### WHAT YOU NEED TO DO
A precise repetition of every line below is the required answer.

** Opening GIVEN DATA block **

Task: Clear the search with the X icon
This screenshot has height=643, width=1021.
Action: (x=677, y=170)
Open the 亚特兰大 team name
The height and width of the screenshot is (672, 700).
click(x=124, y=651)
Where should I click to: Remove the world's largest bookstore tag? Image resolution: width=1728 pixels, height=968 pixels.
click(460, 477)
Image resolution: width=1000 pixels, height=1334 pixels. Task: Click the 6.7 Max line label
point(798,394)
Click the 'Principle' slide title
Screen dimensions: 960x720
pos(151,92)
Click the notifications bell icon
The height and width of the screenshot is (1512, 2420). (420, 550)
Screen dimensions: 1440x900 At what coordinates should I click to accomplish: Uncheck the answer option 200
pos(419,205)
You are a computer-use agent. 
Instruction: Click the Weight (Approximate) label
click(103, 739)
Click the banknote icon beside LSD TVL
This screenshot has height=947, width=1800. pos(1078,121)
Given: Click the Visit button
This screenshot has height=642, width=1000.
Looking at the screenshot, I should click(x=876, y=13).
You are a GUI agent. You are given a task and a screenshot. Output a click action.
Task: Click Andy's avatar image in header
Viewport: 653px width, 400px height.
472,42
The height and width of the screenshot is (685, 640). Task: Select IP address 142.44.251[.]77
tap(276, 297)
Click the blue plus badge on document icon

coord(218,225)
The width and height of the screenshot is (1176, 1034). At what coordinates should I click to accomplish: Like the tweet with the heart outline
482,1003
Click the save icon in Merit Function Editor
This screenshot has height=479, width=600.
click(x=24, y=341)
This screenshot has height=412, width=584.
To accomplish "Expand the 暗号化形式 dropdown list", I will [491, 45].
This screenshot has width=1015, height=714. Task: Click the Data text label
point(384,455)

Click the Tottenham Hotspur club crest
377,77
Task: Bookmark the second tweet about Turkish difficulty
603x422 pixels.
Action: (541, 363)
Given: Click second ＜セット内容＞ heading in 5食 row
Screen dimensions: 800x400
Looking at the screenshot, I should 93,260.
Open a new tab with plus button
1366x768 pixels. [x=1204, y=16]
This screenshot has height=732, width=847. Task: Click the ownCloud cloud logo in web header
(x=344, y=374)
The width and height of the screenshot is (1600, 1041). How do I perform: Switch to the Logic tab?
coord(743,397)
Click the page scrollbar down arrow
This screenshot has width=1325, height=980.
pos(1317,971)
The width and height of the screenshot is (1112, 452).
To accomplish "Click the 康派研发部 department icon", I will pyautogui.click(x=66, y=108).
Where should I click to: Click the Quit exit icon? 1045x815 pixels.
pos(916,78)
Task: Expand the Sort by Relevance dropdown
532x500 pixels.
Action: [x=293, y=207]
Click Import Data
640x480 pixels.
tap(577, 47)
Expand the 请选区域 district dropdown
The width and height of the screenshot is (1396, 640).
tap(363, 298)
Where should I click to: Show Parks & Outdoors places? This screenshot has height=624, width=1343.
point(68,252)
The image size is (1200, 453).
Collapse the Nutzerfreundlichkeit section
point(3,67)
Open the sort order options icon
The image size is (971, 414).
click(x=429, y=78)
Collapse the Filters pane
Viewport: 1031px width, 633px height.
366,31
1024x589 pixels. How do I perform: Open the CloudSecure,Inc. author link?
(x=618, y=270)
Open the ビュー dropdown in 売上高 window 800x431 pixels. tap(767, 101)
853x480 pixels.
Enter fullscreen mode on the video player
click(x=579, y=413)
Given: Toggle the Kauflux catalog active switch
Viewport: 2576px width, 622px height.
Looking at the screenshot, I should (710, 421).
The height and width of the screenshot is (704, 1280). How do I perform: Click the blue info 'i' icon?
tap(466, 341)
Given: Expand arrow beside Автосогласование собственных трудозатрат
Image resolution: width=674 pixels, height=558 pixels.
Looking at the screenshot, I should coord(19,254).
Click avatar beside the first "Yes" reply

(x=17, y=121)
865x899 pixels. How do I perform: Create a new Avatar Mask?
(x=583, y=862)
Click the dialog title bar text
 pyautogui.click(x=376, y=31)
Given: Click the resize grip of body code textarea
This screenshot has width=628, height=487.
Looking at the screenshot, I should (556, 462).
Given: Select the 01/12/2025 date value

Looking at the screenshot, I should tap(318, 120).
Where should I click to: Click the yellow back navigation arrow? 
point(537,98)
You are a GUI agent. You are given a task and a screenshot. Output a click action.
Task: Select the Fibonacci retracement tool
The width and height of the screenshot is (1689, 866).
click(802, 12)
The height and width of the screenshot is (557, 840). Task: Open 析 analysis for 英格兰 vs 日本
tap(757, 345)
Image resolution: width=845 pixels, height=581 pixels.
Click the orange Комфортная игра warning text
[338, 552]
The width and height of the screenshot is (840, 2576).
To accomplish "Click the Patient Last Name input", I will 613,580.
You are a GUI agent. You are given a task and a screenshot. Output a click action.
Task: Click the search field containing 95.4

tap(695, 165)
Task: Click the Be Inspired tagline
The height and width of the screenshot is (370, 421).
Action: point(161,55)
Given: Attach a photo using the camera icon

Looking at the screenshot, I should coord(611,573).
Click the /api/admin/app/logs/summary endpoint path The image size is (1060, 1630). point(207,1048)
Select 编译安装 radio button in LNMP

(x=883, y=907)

** Closing GIVEN DATA block **

### ANSWER SECTION
Task: Clear the search with the X icon
This screenshot has height=643, width=1021.
Action: (x=677, y=170)
Open the 亚特兰大 team name
The height and width of the screenshot is (672, 700).
click(x=124, y=651)
Where should I click to: Remove the world's largest bookstore tag? Image resolution: width=1728 pixels, height=968 pixels.
click(460, 477)
Image resolution: width=1000 pixels, height=1334 pixels. Task: Click the 6.7 Max line label
point(798,394)
Click the 'Principle' slide title
Screen dimensions: 960x720
pos(151,92)
Click the notifications bell icon
The height and width of the screenshot is (1512, 2420). (420, 550)
Screen dimensions: 1440x900 At what coordinates should I click to accomplish: Uncheck the answer option 200
pos(419,205)
You are a computer-use agent. 
Instruction: Click the Weight (Approximate) label
click(103, 739)
Click the banknote icon beside LSD TVL
This screenshot has height=947, width=1800. pos(1078,121)
Given: Click the Visit button
This screenshot has height=642, width=1000.
Looking at the screenshot, I should click(x=876, y=13).
You are a GUI agent. You are given a task and a screenshot. Output a click action.
Task: Click Andy's avatar image in header
Viewport: 653px width, 400px height.
472,42
The height and width of the screenshot is (685, 640). Task: Select IP address 142.44.251[.]77
tap(276, 297)
Click the blue plus badge on document icon

coord(218,225)
The width and height of the screenshot is (1176, 1034). At what coordinates should I click to accomplish: Like the tweet with the heart outline
482,1003
Click the save icon in Merit Function Editor
This screenshot has height=479, width=600.
click(x=24, y=341)
This screenshot has height=412, width=584.
To accomplish "Expand the 暗号化形式 dropdown list", I will [491, 45].
This screenshot has width=1015, height=714. Task: Click the Data text label
point(384,455)

Click the Tottenham Hotspur club crest
377,77
Task: Bookmark the second tweet about Turkish difficulty
603x422 pixels.
Action: (541, 363)
Given: Click second ＜セット内容＞ heading in 5食 row
Screen dimensions: 800x400
Looking at the screenshot, I should 93,260.
Open a new tab with plus button
1366x768 pixels. [x=1204, y=16]
This screenshot has height=732, width=847. Task: Click the ownCloud cloud logo in web header
(x=344, y=374)
The width and height of the screenshot is (1600, 1041). How do I perform: Switch to the Logic tab?
coord(743,397)
Click the page scrollbar down arrow
This screenshot has width=1325, height=980.
pos(1317,971)
The width and height of the screenshot is (1112, 452).
To accomplish "Click the 康派研发部 department icon", I will pyautogui.click(x=66, y=108).
Where should I click to: Click the Quit exit icon? 1045x815 pixels.
pos(916,78)
Task: Expand the Sort by Relevance dropdown
532x500 pixels.
Action: [x=293, y=207]
Click Import Data
640x480 pixels.
tap(577, 47)
Expand the 请选区域 district dropdown
The width and height of the screenshot is (1396, 640).
tap(363, 298)
Where should I click to: Show Parks & Outdoors places? This screenshot has height=624, width=1343.
point(68,252)
The image size is (1200, 453).
Collapse the Nutzerfreundlichkeit section
point(3,67)
Open the sort order options icon
The image size is (971, 414).
click(x=429, y=78)
Collapse the Filters pane
Viewport: 1031px width, 633px height.
366,31
1024x589 pixels. How do I perform: Open the CloudSecure,Inc. author link?
(x=618, y=270)
Open the ビュー dropdown in 売上高 window 800x431 pixels. tap(767, 101)
853x480 pixels.
Enter fullscreen mode on the video player
click(x=579, y=413)
Given: Toggle the Kauflux catalog active switch
Viewport: 2576px width, 622px height.
Looking at the screenshot, I should (710, 421).
The height and width of the screenshot is (704, 1280). How do I perform: Click the blue info 'i' icon?
tap(466, 341)
Given: Expand arrow beside Автосогласование собственных трудозатрат
Image resolution: width=674 pixels, height=558 pixels.
Looking at the screenshot, I should coord(19,254).
Click avatar beside the first "Yes" reply

(x=17, y=121)
865x899 pixels. How do I perform: Create a new Avatar Mask?
(x=583, y=862)
Click the dialog title bar text
 pyautogui.click(x=376, y=31)
Given: Click the resize grip of body code textarea
This screenshot has width=628, height=487.
Looking at the screenshot, I should (556, 462).
Given: Select the 01/12/2025 date value

Looking at the screenshot, I should tap(318, 120).
Where should I click to: Click the yellow back navigation arrow? 
point(537,98)
You are a GUI agent. You are given a task and a screenshot. Output a click action.
Task: Select the Fibonacci retracement tool
The width and height of the screenshot is (1689, 866).
click(802, 12)
The height and width of the screenshot is (557, 840). Task: Open 析 analysis for 英格兰 vs 日本
tap(757, 345)
Image resolution: width=845 pixels, height=581 pixels.
Click the orange Комфортная игра warning text
[338, 552]
The width and height of the screenshot is (840, 2576).
To accomplish "Click the Patient Last Name input", I will 613,580.
You are a GUI agent. You are given a task and a screenshot. Output a click action.
Task: Click the search field containing 95.4

tap(695, 165)
Task: Click the Be Inspired tagline
The height and width of the screenshot is (370, 421).
Action: point(161,55)
Given: Attach a photo using the camera icon

Looking at the screenshot, I should coord(611,573).
Click the /api/admin/app/logs/summary endpoint path The image size is (1060, 1630). point(207,1048)
Select 编译安装 radio button in LNMP

(x=883, y=907)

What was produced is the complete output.